By contrast, the eleven drawings in “Shrimp Eagle Owl” at Regards transmit surreal overtones that abut the mysterious, and occasionally, the sinister. Like Nakamura’s work, these pieces are materialized from a pencil’s point on an irregularly shaped support. But it’s here that the similarities end.
Highly saturated and effortlessly complex in their spatial configurations, Greene’s pseudo-landscapes sustain high levels of formal suggestion without any single element becoming specifically identifiable. The deep, blue-violet “Lucky” is rife with rippling shapes that initially seem plant-like, only to grow more ambiguous over time. Where Nakamura’s approach to space is undeniably modern, many if not most of Greene’s compositions reach back to the premodern era for their compositional cues.
Despite feeling as though they’re culled from some dimly lit, primordial past, pieces such as “Misplaced Affection,” “The Gizzard” and “Spoon River” emanate a silvery light that one might associate with the Day-Glo colors of retro-futurism. As a series of works that you gaze into rather than at, “Shrimp Eagle Owl” succeeds by opening a window onto other worlds, inviting the viewer to step through.

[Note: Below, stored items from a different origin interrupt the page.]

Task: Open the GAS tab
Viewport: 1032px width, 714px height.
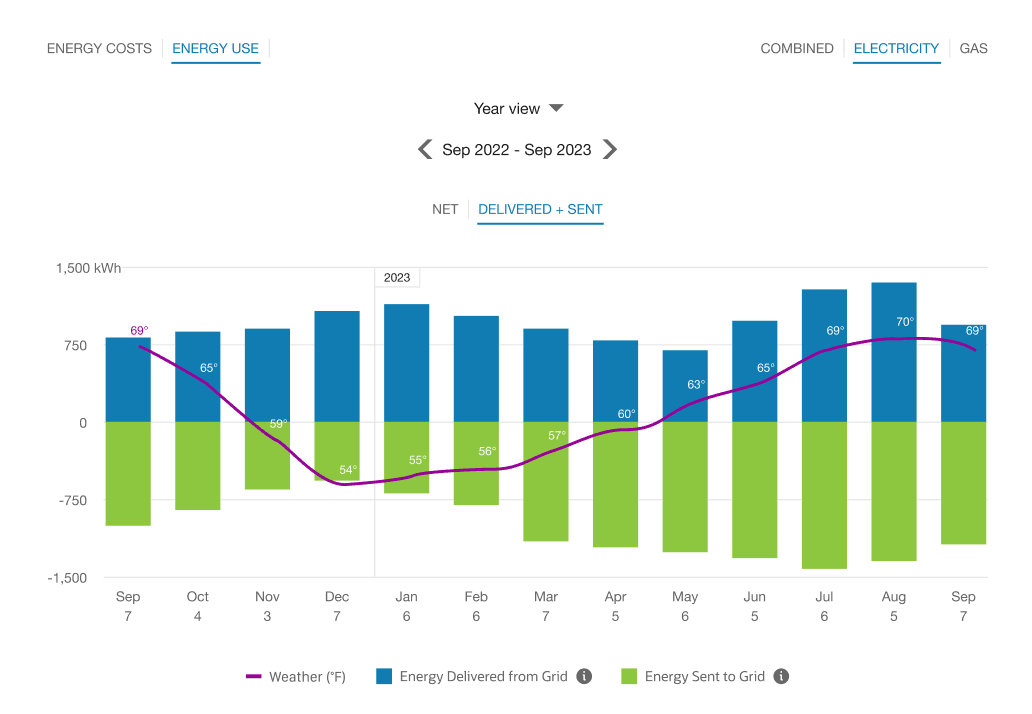Action: (x=973, y=48)
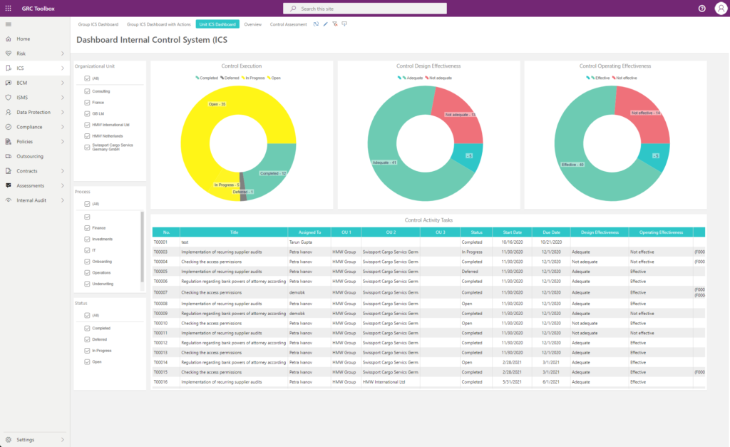This screenshot has width=730, height=447.
Task: Toggle the Finance process checkbox
Action: [87, 228]
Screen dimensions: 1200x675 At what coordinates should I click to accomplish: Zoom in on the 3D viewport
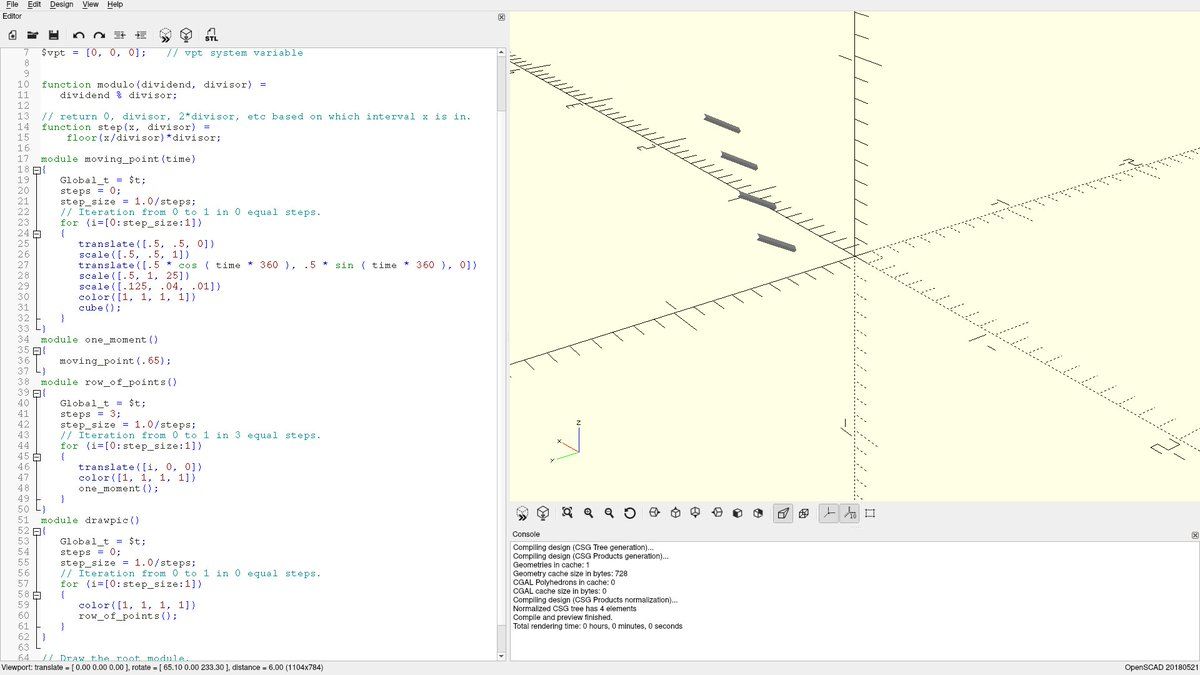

From the vantage point of the infinitely scrolling present, it’s hard to believe there ever existed a mainstream of creative development. There’s so little formal consistency, and even less thematic coherence to be found in today’s art. And while there are no longer any styles succeeding styles, art still has its camps and tribes organized around shared commonalities. Occasionally, as above, one catches glimpses of these strange confederations, and is the better for it. (Alan Pocaro)
“Wayfaring” is on view through March 5 at Western Exhibitions, 1709 West Chicago. “Shrimp Eagle Owl” is on view through March 18 at Regards, 2216 West Chicago.